- Stated problem A
For the cost recovery exhibit below, say whether each statement agrees with it. Answer yes or no, and quote the deciding words of the text exactly. (i) The Director must approve every exception to cost recovery policy. (ii) The package goes to the Cost Accounting Section for verification of the cost analysis. (iii) The cover memorandum is addressed to the Regional Director.

Exhibit 3, 264 FW 1
Supersedes Exhibit 3, 264 FW 1, 9/24/2015
Part 264: Cost Recovery and Reimbursable Agreements
Originating Office: Division of Financial Management
1. What documentation do I submit to request an exception to cost recovery policy for a reimbursable agreement?
A. Request a Work Breakdown Structure (WBS) from the Cost Accounting Section of the Division of Financial Management – Denver Operations (CAS DFM-DO) and complete the Reimbursable Agreement Data Form (FWS Form 3-2058).
B. Prepare an exception to cost recovery policy package for surname that includes:
(1) Cover memorandum from Regional Director/Headquarters Directorate member to the Director,
(2) Completed Request of Exception to Cost Recovery Policy (FWS Form 3-2208),
(3) Completed Reimbursable Agreement Data Form (FWS Form 3-2058), and
(4) Any other supporting documentation.
C. Send the exception to cost recovery policy package to the Division of Financial Management – Headquarters (DFM-HQ), for verification of the cost analysis.
D. After verification, DFM-HQ will send the exception to cost recovery policy package to the appropriate Directorate member in Headquarters for review.
E. The Director must approve all exceptions to cost recovery policy.
F. After the Director either approves or declines to approve the request, DFM-HQ will distribute copies to the requesting office, CAS DFM-DO, and the appropriate Regional office (if applicable).

- Data to process
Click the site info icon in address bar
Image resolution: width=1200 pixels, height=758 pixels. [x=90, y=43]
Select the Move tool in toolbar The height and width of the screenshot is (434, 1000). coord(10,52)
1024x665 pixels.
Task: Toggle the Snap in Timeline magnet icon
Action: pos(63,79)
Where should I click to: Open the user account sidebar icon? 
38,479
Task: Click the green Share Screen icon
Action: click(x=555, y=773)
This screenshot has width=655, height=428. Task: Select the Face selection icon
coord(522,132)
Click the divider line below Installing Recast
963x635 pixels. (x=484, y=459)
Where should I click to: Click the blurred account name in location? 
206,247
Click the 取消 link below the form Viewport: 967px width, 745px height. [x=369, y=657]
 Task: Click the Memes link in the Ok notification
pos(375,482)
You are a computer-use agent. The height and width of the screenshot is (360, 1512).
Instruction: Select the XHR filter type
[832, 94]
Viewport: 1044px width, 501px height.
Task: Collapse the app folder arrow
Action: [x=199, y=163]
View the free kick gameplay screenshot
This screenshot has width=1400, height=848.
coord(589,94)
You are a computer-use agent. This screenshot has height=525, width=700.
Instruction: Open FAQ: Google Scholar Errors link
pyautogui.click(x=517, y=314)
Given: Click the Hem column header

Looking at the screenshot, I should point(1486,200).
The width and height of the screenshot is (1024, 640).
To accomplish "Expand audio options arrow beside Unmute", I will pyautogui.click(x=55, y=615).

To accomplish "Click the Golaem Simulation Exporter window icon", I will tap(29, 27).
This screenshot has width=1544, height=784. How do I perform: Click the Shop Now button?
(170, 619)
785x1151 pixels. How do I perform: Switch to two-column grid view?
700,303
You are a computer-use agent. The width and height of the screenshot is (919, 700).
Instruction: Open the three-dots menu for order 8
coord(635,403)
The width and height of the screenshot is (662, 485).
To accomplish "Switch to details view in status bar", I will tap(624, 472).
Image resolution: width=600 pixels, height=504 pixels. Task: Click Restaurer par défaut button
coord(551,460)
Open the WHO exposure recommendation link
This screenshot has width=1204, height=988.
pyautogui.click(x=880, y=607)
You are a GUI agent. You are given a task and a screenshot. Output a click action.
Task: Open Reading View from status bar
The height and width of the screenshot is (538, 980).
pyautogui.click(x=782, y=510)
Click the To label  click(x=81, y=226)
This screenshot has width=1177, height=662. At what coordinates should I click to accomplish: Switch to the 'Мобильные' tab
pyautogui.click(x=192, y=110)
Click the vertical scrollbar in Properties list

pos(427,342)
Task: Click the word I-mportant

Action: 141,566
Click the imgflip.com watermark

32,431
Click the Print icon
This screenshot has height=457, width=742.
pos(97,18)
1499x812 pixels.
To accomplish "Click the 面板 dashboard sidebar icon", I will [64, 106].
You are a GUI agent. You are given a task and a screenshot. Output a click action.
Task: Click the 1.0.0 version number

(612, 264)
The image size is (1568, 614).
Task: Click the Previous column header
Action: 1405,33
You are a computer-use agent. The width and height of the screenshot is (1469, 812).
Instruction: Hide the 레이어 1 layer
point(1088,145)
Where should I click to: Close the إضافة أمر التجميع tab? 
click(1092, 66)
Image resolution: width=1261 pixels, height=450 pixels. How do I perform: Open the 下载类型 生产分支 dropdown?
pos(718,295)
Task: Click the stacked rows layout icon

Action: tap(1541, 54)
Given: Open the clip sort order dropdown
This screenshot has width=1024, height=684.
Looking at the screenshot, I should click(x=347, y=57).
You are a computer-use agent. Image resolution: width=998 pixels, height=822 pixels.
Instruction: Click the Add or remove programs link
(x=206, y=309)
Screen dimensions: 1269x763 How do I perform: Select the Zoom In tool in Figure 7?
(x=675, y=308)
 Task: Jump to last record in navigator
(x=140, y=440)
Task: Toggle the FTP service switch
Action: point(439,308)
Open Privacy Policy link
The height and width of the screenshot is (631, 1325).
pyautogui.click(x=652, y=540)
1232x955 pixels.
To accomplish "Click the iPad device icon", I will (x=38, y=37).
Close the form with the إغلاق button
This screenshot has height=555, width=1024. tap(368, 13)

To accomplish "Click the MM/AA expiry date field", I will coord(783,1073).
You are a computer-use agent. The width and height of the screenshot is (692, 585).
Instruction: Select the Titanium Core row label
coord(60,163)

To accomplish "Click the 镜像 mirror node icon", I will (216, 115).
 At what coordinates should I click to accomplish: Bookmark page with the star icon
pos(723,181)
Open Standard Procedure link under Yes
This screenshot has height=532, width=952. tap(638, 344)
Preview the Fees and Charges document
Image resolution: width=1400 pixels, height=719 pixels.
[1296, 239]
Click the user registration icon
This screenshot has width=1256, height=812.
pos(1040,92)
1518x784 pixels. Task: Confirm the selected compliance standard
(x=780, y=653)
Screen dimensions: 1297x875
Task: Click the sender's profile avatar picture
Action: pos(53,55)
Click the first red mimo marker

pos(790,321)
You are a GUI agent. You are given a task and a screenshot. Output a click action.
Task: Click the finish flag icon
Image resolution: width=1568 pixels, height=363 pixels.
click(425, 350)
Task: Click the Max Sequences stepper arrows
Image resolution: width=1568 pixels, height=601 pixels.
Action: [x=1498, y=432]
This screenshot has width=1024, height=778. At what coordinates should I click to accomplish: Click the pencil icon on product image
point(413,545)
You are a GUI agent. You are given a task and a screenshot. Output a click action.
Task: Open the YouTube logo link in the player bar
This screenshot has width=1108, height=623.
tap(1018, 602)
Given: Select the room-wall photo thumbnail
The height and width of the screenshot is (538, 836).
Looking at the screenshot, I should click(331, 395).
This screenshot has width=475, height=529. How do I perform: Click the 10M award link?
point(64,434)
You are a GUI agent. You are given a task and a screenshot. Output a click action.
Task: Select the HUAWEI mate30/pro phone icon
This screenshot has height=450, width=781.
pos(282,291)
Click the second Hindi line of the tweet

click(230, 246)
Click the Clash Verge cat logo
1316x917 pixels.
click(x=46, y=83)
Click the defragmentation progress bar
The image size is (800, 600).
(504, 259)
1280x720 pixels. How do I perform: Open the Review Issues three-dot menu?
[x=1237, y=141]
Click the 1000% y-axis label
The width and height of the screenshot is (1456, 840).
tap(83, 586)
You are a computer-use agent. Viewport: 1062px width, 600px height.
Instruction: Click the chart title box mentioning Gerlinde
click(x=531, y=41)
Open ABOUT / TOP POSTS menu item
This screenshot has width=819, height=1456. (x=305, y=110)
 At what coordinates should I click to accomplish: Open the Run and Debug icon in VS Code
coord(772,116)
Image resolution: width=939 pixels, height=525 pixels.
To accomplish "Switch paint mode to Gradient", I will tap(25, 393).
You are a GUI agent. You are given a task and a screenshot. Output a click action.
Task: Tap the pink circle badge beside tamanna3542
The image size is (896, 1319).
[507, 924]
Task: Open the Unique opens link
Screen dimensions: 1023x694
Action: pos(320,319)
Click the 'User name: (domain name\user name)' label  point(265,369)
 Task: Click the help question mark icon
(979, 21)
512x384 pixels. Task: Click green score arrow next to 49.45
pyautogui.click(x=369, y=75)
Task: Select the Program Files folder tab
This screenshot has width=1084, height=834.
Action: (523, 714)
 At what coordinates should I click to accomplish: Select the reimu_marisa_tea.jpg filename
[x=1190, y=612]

- Stated problem B
Edit the listing from its first line to the line with "963x635 pixels. (x=484, y=459)", replacing "address bar" with "browser toolbar" and keeping everything else the same.

- Correct output A
(i) Yes: "The Director must approve all exceptions to cost recovery policy."
(ii) No: "Send the exception to cost recovery policy package to the Division of Financial Management – Headquarters (DFM-HQ), for verification of the cost analysis."
(iii) No: "Cover memorandum from Regional Director/Headquarters Directorate member to the Director"

- Correct output B
Click the site info icon in browser toolbar
Image resolution: width=1200 pixels, height=758 pixels. [x=90, y=43]
Select the Move tool in toolbar The height and width of the screenshot is (434, 1000). coord(10,52)
1024x665 pixels.
Task: Toggle the Snap in Timeline magnet icon
Action: pos(63,79)
Where should I click to: Open the user account sidebar icon? 
38,479
Task: Click the green Share Screen icon
Action: click(x=555, y=773)
This screenshot has width=655, height=428. Task: Select the Face selection icon
coord(522,132)
Click the divider line below Installing Recast
963x635 pixels. (x=484, y=459)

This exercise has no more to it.